The Little Rock Travelers were an American minor league baseball team located in Little Rock, Arkansas, and members (1902–1910, 1915–1958, 1960–1961) of the Southern Association, which as a Class A, A1 or Double-A circuit was typically two rungs below Major League Baseball.

When farm systems came into being in the 1930s, the Travelers were at different times affiliated with the Pittsburgh Pirates, Boston Red Sox, Boston Braves, Detroit Tigers, Kansas City Athletics, and Baltimore Orioles. After attracting fewer than 68,000 paying customers over a 77-game home schedule in 1958, the Travelers moved to Shreveport, Louisiana, in 1959 as the Shreveport Sports.  In 1959, however, the New Orleans Pelicans moved to Little Rock and took the Travelers name.

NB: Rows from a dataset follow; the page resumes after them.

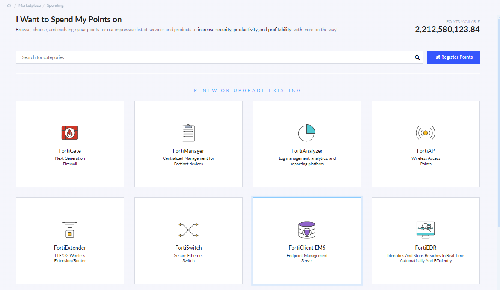The height and width of the screenshot is (290, 500).
Task: Open the Marketplace breadcrumb link
Action: pos(29,5)
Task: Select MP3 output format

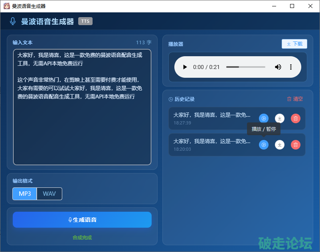Action: click(x=25, y=194)
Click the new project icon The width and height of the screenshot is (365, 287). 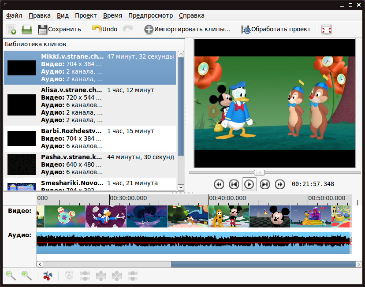click(11, 30)
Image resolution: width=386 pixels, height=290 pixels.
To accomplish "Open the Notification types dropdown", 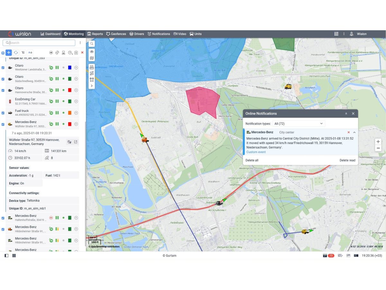I will [299, 124].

But the Southern Association was in its death throes, and the Travelers went down with the entire league after the 1961 season.  Little Rock did not field a team in 1962.  In 1963, organized baseball returned to Little Rock with the Arkansas Travelers of the Triple-A International League. In both 1964 and 1965, the franchise played in the Triple-A Pacific Coast League before settling in the Double-A Texas League, where the Travelers have played since 1966. Currently, the Arkansas Travelers are the AA affiliate of the Seattle Mariners.

The team's name derives from the old folk song, The Arkansas Traveler.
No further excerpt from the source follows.